Da parte dos autarcas, “há uma enorme preocupação”, explica António Louro, acrescentando que se trata de “áreas muito grandes” e “a capacidade dos municípios esgota-se na sua área de intervenção [terrenos municipais], nas faixas das estradas municipais e nas zonas industriais”, sem contar com o papel que agora lhes cabe na limpeza de terrenos dos privados. “Não é fácil cumprir a legislação”, diz. “Se me pergunta se vou conseguir resolver os problemas todos, não vou, nem conseguirei”, resume Eduardo Vítor Rodrigues.

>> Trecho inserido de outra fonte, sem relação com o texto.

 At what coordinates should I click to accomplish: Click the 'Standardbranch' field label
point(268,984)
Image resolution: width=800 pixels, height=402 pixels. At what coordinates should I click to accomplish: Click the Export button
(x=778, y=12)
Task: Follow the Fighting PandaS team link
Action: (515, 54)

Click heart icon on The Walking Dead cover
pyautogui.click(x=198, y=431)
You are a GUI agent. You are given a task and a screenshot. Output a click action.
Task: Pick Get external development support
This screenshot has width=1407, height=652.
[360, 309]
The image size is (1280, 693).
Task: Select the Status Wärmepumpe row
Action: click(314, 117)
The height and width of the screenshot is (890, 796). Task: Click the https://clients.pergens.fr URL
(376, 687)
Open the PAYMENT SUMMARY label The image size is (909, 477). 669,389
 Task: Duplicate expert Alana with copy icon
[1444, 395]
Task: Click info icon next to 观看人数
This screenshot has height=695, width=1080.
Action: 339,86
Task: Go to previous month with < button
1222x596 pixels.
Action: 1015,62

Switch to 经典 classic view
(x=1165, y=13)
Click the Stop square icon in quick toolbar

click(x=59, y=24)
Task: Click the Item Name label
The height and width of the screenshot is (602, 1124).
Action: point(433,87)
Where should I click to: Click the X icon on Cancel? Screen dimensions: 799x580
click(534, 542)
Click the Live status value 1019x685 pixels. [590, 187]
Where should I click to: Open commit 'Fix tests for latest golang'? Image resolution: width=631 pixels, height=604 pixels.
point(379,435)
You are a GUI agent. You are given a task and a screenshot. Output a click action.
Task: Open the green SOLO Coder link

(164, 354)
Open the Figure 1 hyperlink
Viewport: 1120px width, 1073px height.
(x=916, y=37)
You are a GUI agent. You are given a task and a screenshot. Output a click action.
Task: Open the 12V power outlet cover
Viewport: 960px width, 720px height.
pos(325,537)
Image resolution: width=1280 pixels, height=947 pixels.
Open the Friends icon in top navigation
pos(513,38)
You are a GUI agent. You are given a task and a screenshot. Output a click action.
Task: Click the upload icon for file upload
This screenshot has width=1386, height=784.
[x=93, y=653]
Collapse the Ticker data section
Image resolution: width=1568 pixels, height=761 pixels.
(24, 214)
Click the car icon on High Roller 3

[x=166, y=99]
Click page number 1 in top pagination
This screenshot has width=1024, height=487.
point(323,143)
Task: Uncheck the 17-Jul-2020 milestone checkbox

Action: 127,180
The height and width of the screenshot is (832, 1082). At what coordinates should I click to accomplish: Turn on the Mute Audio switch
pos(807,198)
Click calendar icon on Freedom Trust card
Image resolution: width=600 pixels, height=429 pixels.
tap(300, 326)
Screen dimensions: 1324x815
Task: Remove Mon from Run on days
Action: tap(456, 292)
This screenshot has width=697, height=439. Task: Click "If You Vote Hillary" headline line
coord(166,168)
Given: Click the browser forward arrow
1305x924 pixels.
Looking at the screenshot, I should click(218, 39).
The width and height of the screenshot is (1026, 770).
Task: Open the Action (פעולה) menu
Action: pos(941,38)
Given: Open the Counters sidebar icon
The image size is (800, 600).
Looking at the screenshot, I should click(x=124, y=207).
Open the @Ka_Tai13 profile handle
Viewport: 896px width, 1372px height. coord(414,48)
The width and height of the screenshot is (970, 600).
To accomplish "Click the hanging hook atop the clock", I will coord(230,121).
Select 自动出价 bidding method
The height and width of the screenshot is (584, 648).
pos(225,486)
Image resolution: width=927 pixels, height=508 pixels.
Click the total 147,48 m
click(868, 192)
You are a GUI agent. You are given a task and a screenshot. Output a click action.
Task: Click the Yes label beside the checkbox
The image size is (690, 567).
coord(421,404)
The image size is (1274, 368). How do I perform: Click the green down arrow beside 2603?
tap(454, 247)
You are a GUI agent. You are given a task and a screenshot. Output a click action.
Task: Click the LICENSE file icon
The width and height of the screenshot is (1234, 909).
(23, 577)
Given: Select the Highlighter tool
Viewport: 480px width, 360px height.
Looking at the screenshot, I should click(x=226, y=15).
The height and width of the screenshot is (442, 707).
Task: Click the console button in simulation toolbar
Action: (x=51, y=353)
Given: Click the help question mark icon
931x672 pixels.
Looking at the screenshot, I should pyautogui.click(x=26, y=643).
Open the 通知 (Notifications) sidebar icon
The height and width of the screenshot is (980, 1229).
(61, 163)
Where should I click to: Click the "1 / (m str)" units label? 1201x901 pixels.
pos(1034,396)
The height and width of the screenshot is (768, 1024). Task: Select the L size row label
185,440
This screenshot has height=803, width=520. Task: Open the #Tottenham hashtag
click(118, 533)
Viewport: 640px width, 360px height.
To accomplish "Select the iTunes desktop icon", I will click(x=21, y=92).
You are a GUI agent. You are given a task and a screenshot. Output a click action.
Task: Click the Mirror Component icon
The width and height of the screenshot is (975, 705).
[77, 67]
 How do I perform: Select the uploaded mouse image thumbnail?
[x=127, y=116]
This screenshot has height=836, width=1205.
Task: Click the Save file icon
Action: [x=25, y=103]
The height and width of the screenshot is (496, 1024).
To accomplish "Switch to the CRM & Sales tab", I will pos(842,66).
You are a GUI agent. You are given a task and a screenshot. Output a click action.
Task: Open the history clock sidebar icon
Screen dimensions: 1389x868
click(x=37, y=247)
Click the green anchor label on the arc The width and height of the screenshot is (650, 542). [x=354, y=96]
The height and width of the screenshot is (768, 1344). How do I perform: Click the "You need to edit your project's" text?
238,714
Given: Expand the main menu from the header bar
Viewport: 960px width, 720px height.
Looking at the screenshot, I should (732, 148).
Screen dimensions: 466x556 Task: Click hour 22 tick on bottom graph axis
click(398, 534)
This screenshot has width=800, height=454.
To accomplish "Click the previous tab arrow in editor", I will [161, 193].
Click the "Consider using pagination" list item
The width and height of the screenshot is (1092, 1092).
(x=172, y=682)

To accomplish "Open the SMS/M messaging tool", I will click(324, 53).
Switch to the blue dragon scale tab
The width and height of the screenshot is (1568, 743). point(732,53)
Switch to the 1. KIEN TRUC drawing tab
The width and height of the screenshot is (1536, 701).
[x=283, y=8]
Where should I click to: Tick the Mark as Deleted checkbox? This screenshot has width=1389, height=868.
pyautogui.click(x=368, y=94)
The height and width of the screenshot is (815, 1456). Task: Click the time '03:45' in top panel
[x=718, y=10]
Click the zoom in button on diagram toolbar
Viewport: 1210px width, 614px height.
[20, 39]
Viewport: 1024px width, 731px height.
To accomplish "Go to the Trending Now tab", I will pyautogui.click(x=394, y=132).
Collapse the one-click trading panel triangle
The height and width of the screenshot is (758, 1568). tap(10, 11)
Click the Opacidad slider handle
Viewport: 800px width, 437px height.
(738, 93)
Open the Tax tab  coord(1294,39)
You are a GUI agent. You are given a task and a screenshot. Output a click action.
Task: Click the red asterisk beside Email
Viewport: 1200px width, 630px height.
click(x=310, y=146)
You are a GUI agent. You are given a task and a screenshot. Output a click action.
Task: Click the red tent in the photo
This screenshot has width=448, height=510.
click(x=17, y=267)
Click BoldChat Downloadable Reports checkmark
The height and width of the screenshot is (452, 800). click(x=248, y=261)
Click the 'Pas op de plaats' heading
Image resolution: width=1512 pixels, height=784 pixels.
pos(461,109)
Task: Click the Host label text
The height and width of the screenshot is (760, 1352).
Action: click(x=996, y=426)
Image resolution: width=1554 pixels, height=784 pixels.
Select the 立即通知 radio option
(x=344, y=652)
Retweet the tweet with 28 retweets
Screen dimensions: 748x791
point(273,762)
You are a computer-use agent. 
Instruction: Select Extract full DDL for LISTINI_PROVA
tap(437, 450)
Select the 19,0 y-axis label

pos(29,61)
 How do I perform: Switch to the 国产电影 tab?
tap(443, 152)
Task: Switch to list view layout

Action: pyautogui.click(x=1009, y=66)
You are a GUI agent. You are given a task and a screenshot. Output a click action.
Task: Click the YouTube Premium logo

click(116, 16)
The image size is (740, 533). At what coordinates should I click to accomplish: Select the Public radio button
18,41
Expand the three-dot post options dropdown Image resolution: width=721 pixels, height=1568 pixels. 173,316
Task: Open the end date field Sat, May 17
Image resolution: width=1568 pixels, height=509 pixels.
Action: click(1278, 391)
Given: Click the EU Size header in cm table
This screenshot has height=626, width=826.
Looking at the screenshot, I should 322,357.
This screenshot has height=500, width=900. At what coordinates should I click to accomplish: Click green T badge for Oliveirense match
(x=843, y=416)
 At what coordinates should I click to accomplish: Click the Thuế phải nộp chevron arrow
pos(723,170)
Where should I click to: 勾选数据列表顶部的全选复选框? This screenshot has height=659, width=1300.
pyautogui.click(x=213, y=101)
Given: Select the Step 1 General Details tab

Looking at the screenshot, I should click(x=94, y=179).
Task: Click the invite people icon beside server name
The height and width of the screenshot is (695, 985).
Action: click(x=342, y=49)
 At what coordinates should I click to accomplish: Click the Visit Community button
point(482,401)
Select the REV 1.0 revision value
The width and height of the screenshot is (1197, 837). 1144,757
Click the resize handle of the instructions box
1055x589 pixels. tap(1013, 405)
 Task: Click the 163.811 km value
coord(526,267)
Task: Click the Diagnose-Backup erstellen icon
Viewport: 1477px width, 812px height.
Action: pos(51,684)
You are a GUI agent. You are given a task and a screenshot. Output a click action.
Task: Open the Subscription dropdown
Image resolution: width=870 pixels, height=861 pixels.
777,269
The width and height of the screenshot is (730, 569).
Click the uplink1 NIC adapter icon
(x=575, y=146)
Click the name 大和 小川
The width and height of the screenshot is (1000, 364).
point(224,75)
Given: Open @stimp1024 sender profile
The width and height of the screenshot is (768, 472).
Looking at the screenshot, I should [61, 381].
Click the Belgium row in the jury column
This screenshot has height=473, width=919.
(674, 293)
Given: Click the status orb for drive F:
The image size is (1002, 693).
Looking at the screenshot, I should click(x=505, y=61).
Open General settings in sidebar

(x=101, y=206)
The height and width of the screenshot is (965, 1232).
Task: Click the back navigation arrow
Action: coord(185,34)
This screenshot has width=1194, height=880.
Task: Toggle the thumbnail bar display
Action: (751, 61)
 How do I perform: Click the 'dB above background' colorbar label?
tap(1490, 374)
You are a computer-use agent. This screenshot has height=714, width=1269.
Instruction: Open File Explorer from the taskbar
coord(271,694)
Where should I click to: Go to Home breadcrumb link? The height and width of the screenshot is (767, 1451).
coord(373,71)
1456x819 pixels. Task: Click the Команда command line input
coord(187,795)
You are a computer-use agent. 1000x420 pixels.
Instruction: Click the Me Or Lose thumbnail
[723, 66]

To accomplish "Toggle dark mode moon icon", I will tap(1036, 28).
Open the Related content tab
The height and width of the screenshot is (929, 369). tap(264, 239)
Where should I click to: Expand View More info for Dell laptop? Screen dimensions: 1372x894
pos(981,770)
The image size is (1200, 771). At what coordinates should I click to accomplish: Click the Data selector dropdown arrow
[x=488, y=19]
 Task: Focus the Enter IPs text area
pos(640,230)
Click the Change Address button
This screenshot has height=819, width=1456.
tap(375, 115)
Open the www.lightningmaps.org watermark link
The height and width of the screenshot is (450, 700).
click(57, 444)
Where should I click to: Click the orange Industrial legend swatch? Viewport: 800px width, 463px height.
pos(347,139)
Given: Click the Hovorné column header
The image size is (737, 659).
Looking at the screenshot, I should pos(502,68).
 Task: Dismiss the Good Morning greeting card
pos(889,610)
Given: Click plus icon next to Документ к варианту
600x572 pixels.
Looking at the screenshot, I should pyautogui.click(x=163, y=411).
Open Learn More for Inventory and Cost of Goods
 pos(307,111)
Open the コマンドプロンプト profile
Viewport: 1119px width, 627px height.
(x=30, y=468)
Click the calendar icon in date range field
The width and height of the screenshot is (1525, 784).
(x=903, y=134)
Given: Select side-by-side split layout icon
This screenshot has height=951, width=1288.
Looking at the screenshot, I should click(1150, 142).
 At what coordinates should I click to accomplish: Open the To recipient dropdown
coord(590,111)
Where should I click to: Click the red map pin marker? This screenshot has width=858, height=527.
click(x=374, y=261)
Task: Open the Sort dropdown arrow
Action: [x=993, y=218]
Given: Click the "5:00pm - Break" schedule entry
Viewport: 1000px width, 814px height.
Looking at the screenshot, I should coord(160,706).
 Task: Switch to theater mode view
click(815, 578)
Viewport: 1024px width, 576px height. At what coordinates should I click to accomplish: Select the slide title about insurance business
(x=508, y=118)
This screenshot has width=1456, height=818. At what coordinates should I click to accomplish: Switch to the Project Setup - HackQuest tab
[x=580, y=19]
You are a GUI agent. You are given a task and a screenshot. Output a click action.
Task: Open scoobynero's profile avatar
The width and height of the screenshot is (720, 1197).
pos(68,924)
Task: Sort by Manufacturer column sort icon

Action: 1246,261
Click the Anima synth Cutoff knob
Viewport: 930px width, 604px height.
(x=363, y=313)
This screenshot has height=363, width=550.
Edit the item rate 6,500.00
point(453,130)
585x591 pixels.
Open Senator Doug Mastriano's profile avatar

Em dois pontos, contudo, todos os autarcas estão de acordo. Depois dos grandes incêndios de 2017, as pessoas estão mais sensibilizadas para cumprir as obrigações de limpeza de terrenos e acessos e, por causa da meteorologia, os terrenos nesta altura do ano têm vegetação menos densa do que em 2018. Uma das explicações que avançam é a falta de chuva em comparação com o Inverno passado. Mas se chover nas próximas semanas tudo pode mudar de repente.

Ontem, em declarações à TSF, Xavier Viegas, responsável pelo Centro de Estudos de Fogos Florestais da Universidade de Coimbra, alertava para a necessidade de poder ser necessária uma nova limpeza ainda antes do Verão.

"Trabalhar mais com as pessoas"

“Não faz sentido fixar a data 15 de Março ou 15 de Maio. A natureza não conhece essas datas. Temos de estar atentos e disponíveis para a possibilidade de haver fenómenos naturais, climáticos que levem a atrasar ou adiantar esses trabalhos”, defendeu.

Por outro lado, considera que “a maior praga que o nosso país tem é o grande número de ocorrências em dias em que não devia haver fogos”.

“É preciso trabalhar mais com as pessoas e com as comunidades, levar a que tenham uma maior sensibilidade e evitem fazer uso do fogo em dias de risco elevado”, aconselha.